Soon, there was a market, a very vibrant market of these certificates, on the NSE.


Fast backwards to 1954 and some white businessmen and professionals, having been trading shares informally for several decades, and led by one Mr Francis Drummond, decide to form as association to formalise their trading.

And this became the foundation of the NSE but it was a privileged club of white men, for Africans could not “afford” to buy, not to mention that the products were “too complicated” for their ‘uneducated” minds.

But a decade later, Kenya became independent and immediately the market was opened up to all.

But not many shares were available and so the new independent government of Mzee Kenyatta in 1967 creates a company, the ICDC Investments Limited, a subsidiary of the Industrial and Commercial Development Corporation, ICDC, to encourage Africans to buy listed shares.


In 2007, it changed its name to Centum Investment Limited. This process seems to have worked spectacularly because in 2006, in an Initial Public Offer by the Kenya Generating Company, KenGen, over 200,000 individual investors from all over the country applied for shares.

This was followed two years late in 2008, by nearly a million individual shareholders trying to get a piece of the Safaricom share offer.


The first African stockbroking firm was established by the late Francis Mwangi Thuo who became the first African Chairman of the NSE in 1969 and the tradition of trading in shares was picking up well among the Africans.

In the years that followed, many companies were listed and by 1971, there were as many as 71 listed companies from across East Africa. The market thrived.

But hard times lay ahead. In 1975, the government needed to raise more tax revenue and introduced the Capital Gains Tax, at 35 per cent. Trading virtually stopped.

And the final blow came in 1977 when the Kenya-Tanzania border was temporary closed and the showcase East African Community collapsed.


The market would remain depressed until 1985, when the Capital Gains Tax was suspended and Government privatisation programme begun.

In July 1990, the Association of Stockbrokers decided to re-structure and formed a company limited by shares (demutualized), the Nairobi Stock Exchange Limited.

I was charged with setting up its first secretariat and was formally appointed its Chef Executive in April 1991.

Thereafter we witnessed some of the most momentous milestones, which are well documented in the history of the NSE. By 1994, NSE had risen in prominence to be rated by the IFC as the best performing market, in dollar terms, in the world.


Some names cannot go unmentioned during this decade of the nineties: Mr.
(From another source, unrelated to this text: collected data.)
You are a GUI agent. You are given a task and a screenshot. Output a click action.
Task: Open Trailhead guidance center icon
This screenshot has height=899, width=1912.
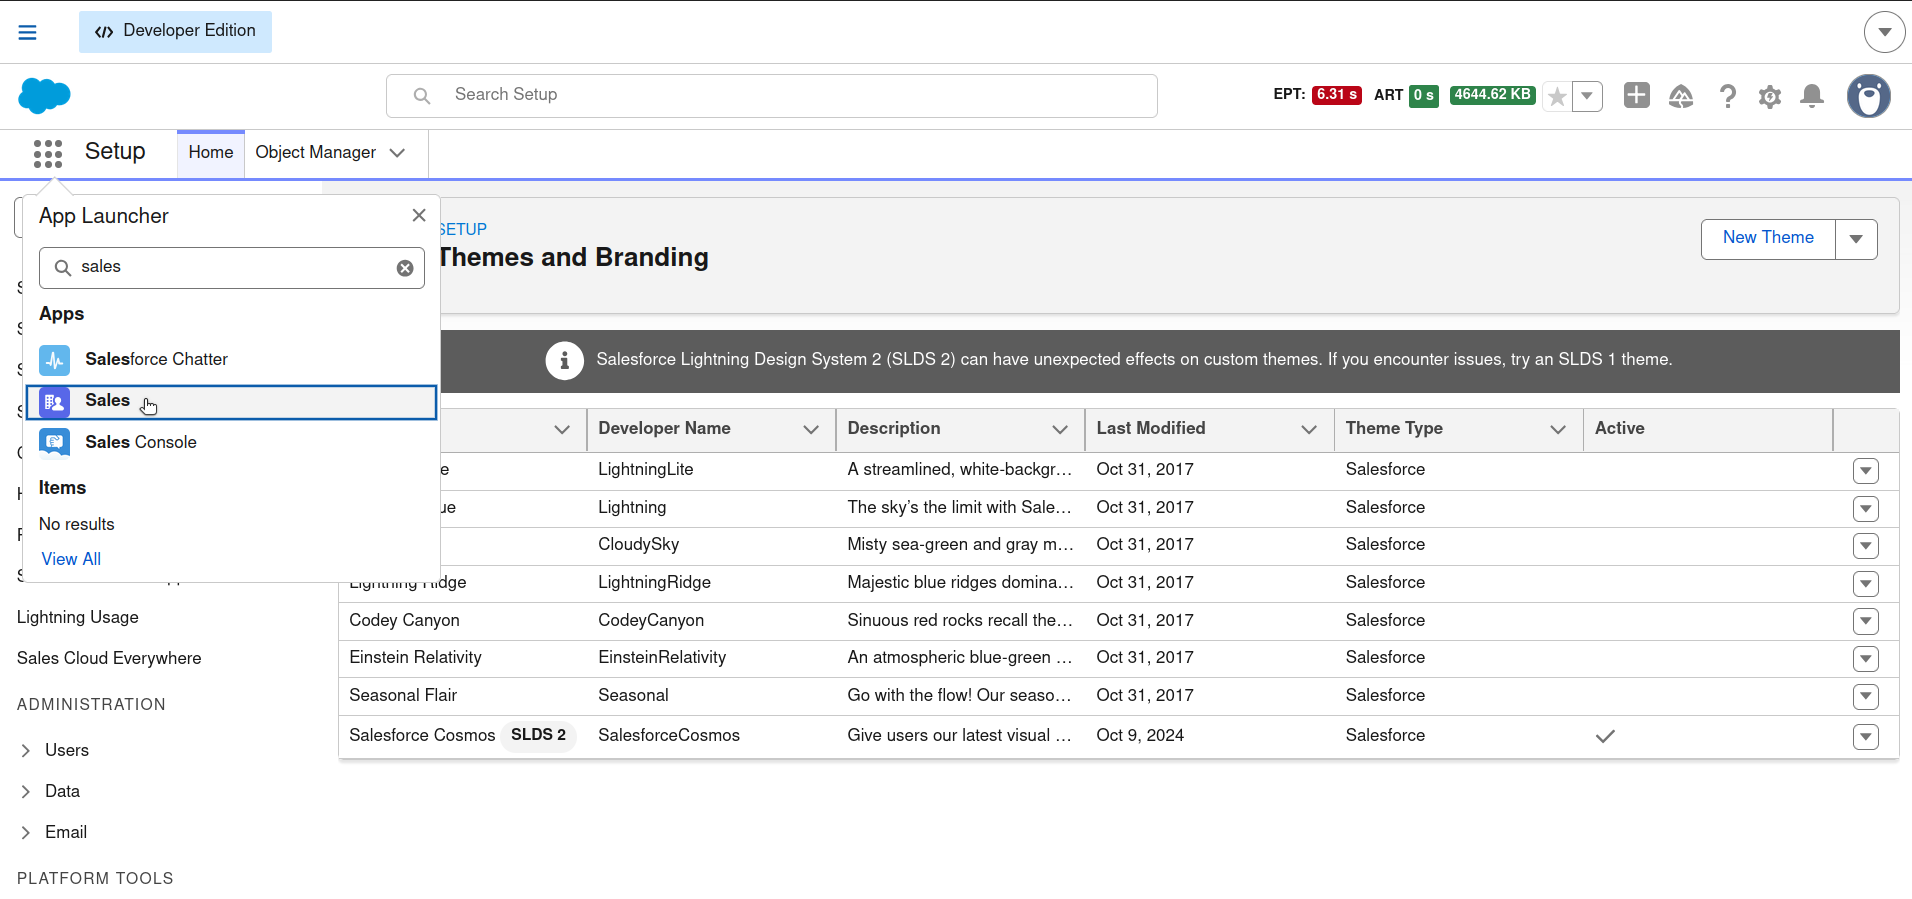click(1681, 97)
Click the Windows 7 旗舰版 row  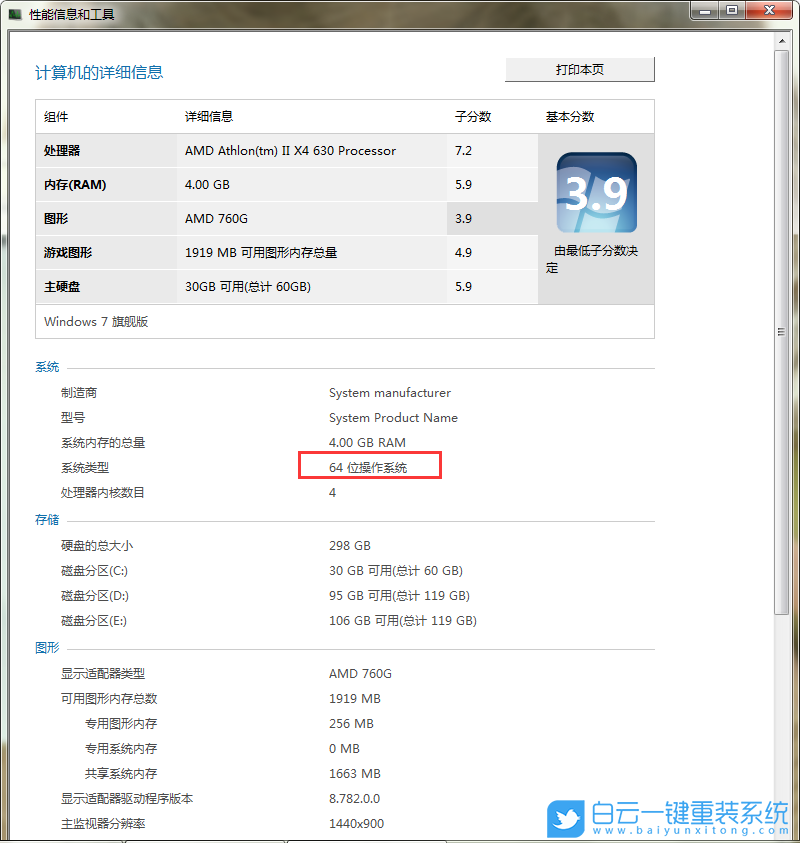point(95,321)
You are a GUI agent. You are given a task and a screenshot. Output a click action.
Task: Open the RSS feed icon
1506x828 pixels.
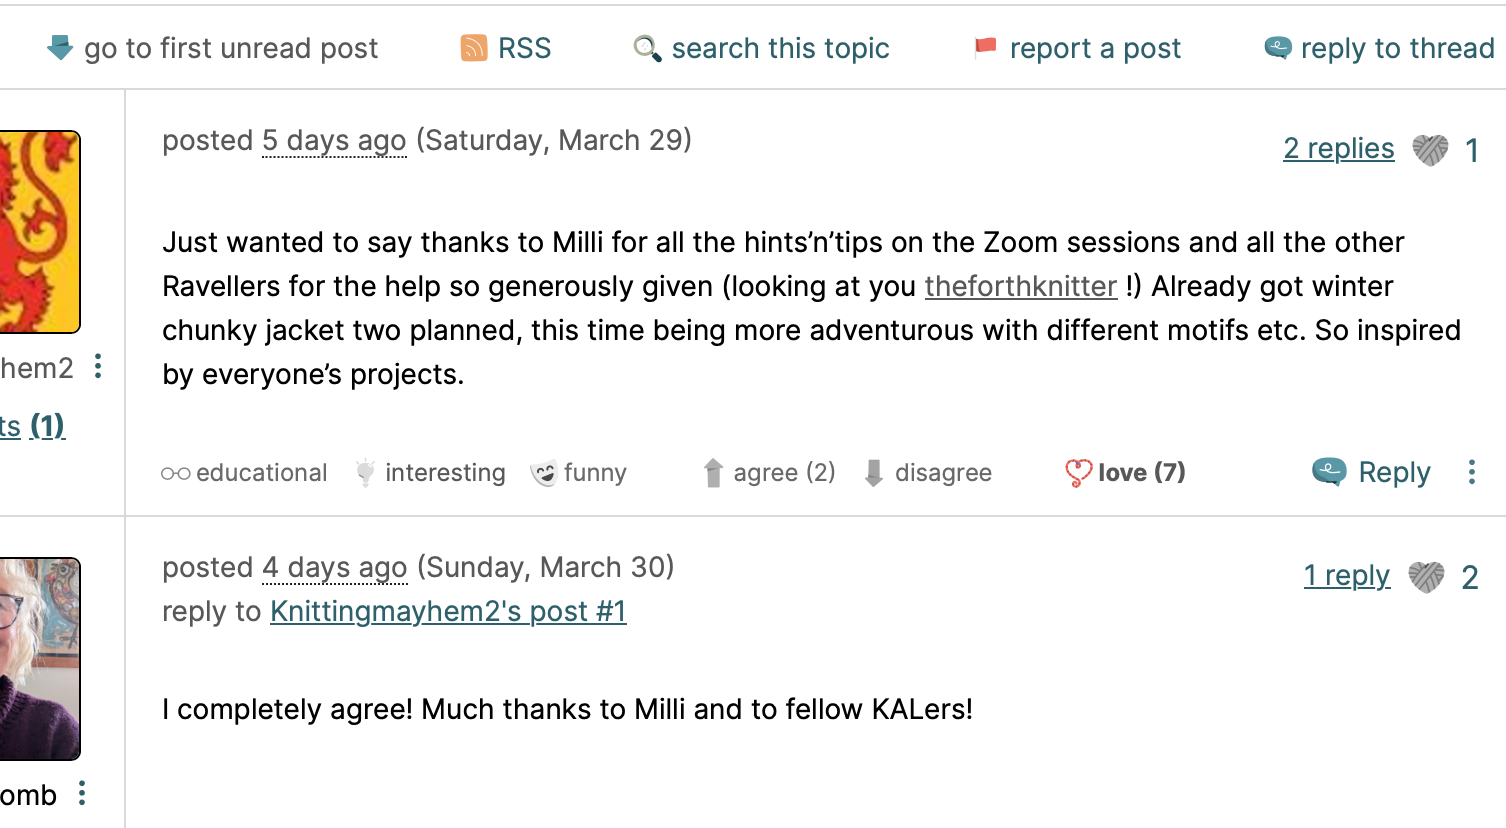473,47
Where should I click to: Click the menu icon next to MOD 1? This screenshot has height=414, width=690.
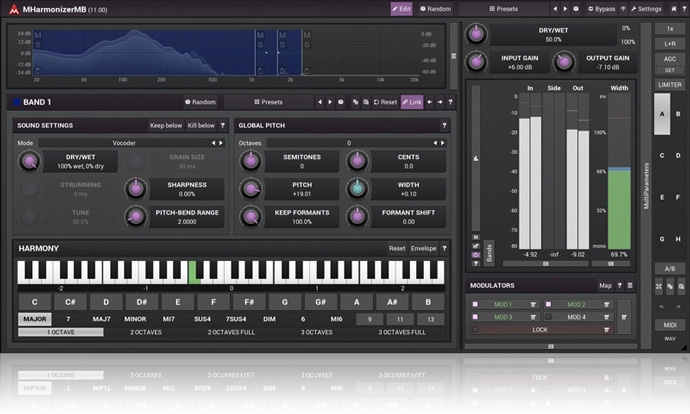pyautogui.click(x=533, y=304)
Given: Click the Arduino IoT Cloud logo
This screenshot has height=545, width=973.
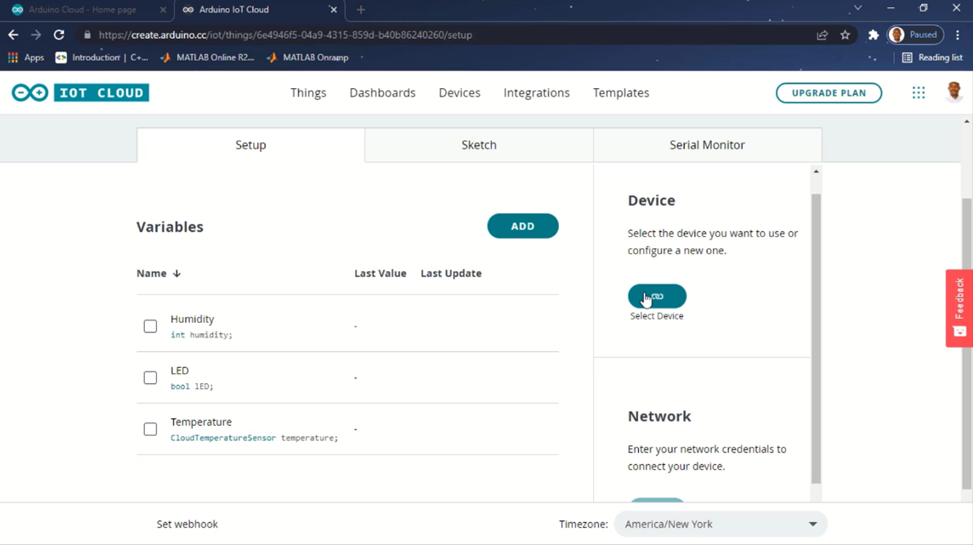Looking at the screenshot, I should (x=80, y=93).
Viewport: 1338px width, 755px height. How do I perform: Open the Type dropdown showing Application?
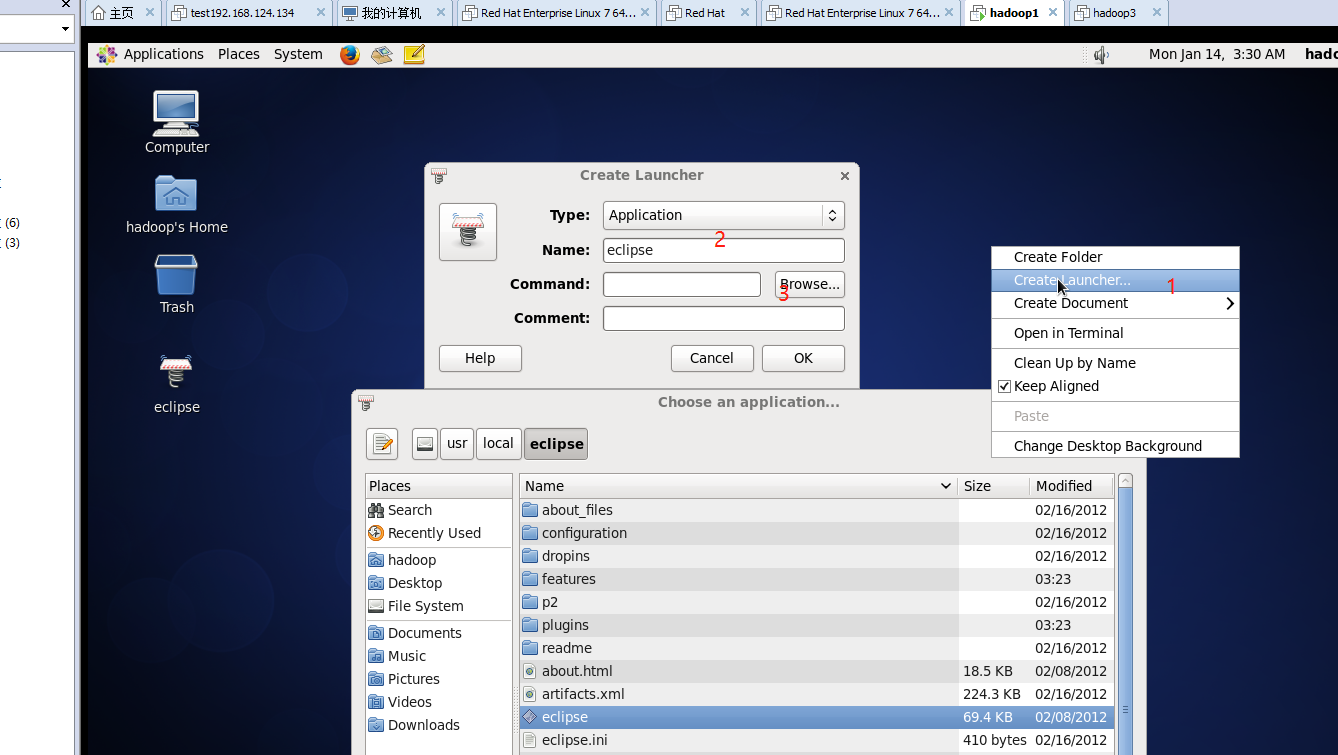pyautogui.click(x=722, y=215)
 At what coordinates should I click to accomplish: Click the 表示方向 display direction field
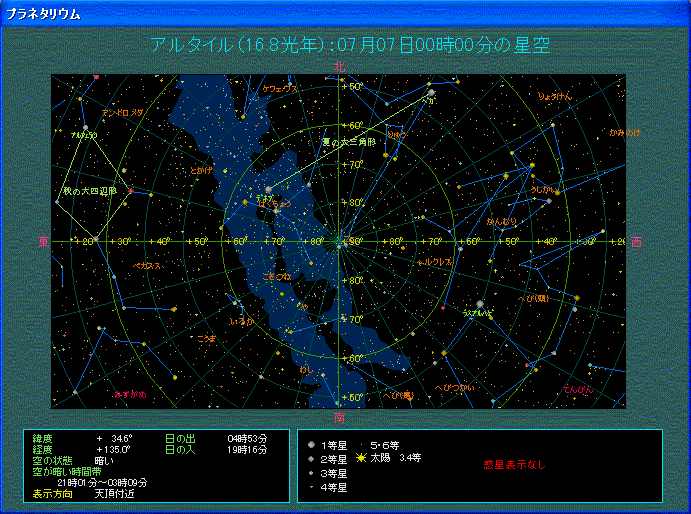[55, 493]
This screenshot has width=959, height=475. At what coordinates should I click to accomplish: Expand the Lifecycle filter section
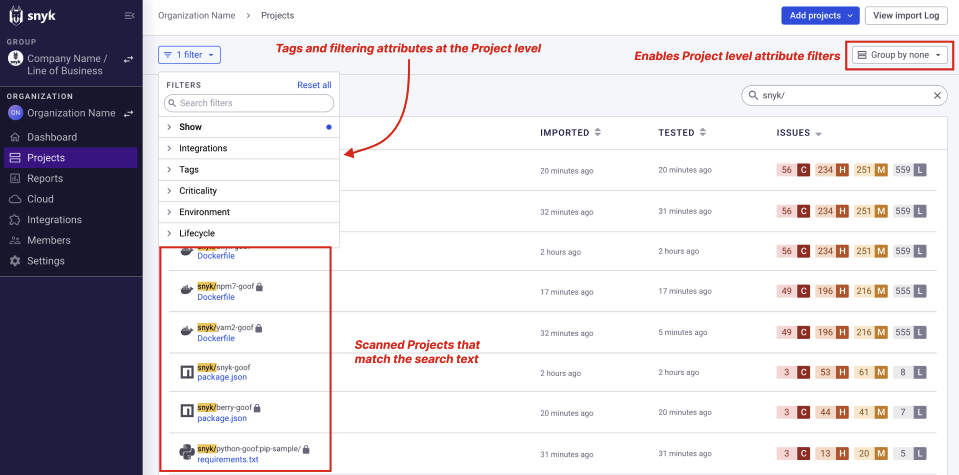(196, 233)
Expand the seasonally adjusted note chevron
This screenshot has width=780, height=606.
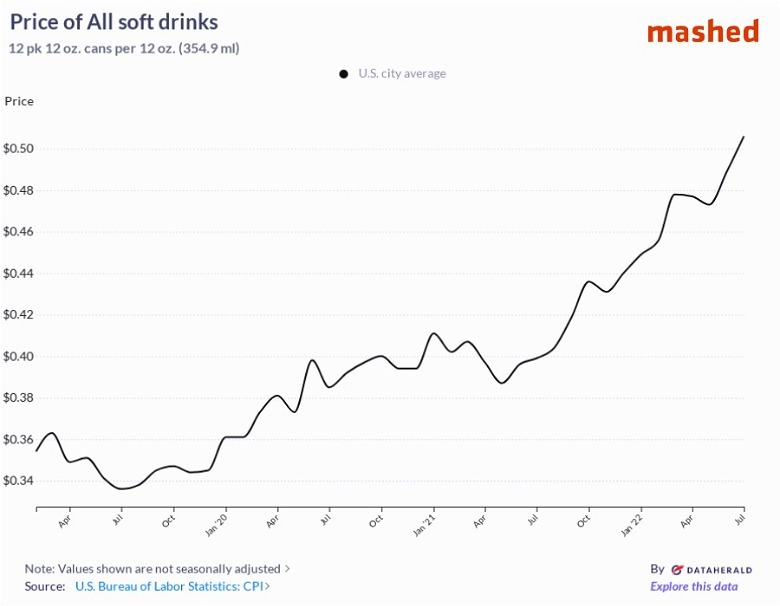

Ngenye Kariuki, who was Chairman for more than a decade up to 1993 and foresaw the thinking for the creation of the Africa Stock Exchanges Association (ASEA) in Nairobi.

Mr Jimnah Mbaru, who took over as Chairman in 1993 of the NSE and first Chairman of ASEA. He remained Chairman for more than a decade and oversaw most of the developments of the 1990s and early 2000s.

Dr Darin Gunesekera from Sri Lanka, played a major role in helping us create the technical capacity we needed most. He was full of humour and often laughed at his own jokes until tears rolled.

Mr Robert Mathu, current the CEO of the Rwanda Stock Exchange, together with Ms Cecilia Njoroge, were some of the first employees of the NSE. Though fresh from college, they served with dedication and commitment despite odds.


In hindsight, NSE has been a trailblazer of no mean feat in Africa and actually helped in the creation of other stock markets in Africa: Ghana, Uganda, Tanzania, Rwanda to mention some who benefited in their formative years and many indirectly through ASEA which was founded in Nairobi.

It is befitting that on the occasion of the NSE 60th anniversary, the ASEA 18th annual conference, 2014, comes back to Nairobi.